*** 本文 ***

「コーダ あいのうた」がアカデミー賞受賞効果で再拡大公開されたので見に行った。

 

 

1月の初公開の時には行かなかったのだが、見ようと思っていた「ベルファスト」が、どうしても都合が合わず見れなかったことと、妻ののりこさんがぜひ見たいとのことだったので、ふたりで見に行ったのである。

 

非常に良くできた映画であると思った。

 

コーダ(=ろう者を両親に持つ子供、この映画では両親と兄がろう者)である女子高校生ルビー(エミリア・クラーク)の旅立ちを描いた映画であるが、聴者とろう者の間の壁、家族で唯一の聴者であることで家族の通訳の役割から離れられないヤングケアラー問題などを散りばめつつ、家族愛の物語として印象に残る秀作となっている。

 

聴者とろう者の壁として、を持ってきているのが上手い。

 

歌の才能を見いだされ、音楽大学受験を薦められるルビーに対し、ろう者の家族は、歌が上手いのかどうかも判断つきかね、音楽大学進学よりも、家族のために残ってほしいと思う(家業である漁師の仕事には手話のできるルビーが不可欠)。

 

障害を扱った作品は深刻になりがちであるが、この映画は深刻な部分を表に出さず、明るさを保っている。

 

とはいえ、そういった部分を全くなかったものとしているわけではない

 

ルビーが「発音が変だと笑われたことがある」という場面や、ろう者の兄が聴者の同業の漁師たちとパブに行っても会話がわからなくて馴染めない場面。観客としては、「いや、たぶん、もっと陰湿なイジメやあからさまな嫌悪にさらされることがあったのでは?」と推測できる(逆にこの映画では、そういうことを「察する」見方が必要と思う)。

***

*記述課題:*
**1.** 本文の内容を二文で要約せよ。
**2.** 本文のうち、「ルビーが「発音が変だと笑われ」から「察する」見方が必要と思う)。」までの部分を一字一句そのまま書き出せ。
エントリはここでは一切用いない。

*** 記録データ ***

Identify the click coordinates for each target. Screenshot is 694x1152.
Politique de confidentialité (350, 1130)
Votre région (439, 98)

***
*** 記録データ ***

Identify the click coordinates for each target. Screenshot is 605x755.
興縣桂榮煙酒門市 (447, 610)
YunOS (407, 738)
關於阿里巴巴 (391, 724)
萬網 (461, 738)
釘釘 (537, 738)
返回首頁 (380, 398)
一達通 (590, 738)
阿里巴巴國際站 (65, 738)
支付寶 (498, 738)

***

*各課題の解答:*
**1.** 筆者はアカデミー賞受賞効果で再拡大公開された「コーダ あいのうた」を妻と見に行き、非常に良くできた映画だと評価している。この映画は、両親と兄がろう者である女子高校生ルビーの旅立ちを描き、聴者とろう者の間の壁やヤングケアラー問題を散りばめながら、深刻な部分を表に出さず明るさを保った家族愛の物語になっている。

**2.**
ルビーが「発音が変だと笑われたことがある」という場面や、ろう者の兄が聴者の同業の漁師たちとパブに行っても会話がわからなくて馴染めない場面。観客としては、「いや、たぶん、もっと陰湿なイジメやあからさまな嫌悪にさらされることがあったのでは?」と推測できる(逆にこの映画では、そういうことを「察する」見方が必要と思う)。